DIRECTIONS
Where does the word "chart" show up in the records? Copy every line that has it.

Collected data:
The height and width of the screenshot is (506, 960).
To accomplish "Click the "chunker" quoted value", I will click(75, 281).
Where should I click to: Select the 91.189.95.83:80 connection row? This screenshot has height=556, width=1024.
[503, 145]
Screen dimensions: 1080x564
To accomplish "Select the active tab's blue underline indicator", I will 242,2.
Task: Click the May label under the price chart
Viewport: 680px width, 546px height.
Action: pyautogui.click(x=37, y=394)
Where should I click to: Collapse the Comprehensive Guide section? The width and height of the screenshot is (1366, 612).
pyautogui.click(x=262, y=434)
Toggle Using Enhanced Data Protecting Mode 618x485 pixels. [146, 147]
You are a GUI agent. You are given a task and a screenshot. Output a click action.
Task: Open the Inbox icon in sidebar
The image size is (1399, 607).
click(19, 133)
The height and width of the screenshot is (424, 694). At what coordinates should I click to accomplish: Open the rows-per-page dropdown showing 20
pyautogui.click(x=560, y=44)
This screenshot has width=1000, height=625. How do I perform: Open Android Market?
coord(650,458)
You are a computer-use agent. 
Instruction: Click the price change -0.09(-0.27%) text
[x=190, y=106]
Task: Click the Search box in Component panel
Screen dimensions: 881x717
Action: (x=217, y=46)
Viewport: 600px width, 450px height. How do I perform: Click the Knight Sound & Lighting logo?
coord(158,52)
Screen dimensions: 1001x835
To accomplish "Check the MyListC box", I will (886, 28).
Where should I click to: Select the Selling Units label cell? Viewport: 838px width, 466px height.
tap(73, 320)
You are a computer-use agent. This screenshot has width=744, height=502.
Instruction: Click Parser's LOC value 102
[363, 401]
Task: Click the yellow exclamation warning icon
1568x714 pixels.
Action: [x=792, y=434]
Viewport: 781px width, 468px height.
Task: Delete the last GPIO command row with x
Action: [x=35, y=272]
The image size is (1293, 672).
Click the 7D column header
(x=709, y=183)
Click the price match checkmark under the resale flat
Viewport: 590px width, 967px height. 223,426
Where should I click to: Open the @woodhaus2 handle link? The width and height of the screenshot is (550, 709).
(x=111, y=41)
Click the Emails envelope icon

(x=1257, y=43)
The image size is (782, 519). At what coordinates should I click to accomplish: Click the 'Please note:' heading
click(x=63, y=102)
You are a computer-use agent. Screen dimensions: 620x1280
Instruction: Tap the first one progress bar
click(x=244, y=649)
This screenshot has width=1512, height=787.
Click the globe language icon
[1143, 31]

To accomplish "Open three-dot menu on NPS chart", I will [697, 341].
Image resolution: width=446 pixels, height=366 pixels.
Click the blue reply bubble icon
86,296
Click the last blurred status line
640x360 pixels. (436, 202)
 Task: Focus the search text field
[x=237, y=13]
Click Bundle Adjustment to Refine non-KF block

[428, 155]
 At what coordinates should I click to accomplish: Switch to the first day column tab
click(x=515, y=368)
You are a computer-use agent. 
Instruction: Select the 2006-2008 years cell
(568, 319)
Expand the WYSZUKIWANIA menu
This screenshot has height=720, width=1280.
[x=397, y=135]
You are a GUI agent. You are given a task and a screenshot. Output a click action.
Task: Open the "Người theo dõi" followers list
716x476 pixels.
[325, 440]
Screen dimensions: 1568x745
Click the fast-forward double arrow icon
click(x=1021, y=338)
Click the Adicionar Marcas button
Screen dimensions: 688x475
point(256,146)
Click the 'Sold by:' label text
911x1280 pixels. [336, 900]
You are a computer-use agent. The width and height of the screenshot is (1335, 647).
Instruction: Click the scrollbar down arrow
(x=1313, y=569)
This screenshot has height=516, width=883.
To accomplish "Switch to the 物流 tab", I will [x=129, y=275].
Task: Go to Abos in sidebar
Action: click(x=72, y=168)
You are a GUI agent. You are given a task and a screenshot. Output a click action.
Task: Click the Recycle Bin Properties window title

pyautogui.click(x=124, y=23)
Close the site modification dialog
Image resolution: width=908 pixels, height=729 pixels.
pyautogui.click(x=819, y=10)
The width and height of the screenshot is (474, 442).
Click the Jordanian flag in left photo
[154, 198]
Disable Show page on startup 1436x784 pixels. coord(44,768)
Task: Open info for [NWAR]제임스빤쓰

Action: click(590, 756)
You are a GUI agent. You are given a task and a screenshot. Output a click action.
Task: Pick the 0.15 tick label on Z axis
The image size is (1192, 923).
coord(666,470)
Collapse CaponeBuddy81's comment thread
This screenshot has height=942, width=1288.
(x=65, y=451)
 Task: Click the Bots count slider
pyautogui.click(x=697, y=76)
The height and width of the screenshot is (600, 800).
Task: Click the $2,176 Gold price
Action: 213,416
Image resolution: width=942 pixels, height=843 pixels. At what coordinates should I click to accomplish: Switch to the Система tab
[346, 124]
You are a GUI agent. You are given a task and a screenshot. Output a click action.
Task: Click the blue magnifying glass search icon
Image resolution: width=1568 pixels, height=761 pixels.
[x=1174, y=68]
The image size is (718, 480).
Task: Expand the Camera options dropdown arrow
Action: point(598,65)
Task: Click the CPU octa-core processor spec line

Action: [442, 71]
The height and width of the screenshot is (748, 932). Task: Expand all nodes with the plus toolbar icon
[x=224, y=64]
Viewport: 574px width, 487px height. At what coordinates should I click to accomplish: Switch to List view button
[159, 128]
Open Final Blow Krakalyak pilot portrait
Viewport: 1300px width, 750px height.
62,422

SOLUTION
Task: Click the May label under the price chart
To accomplish "Open three-dot menu on NPS chart", I will [697, 341].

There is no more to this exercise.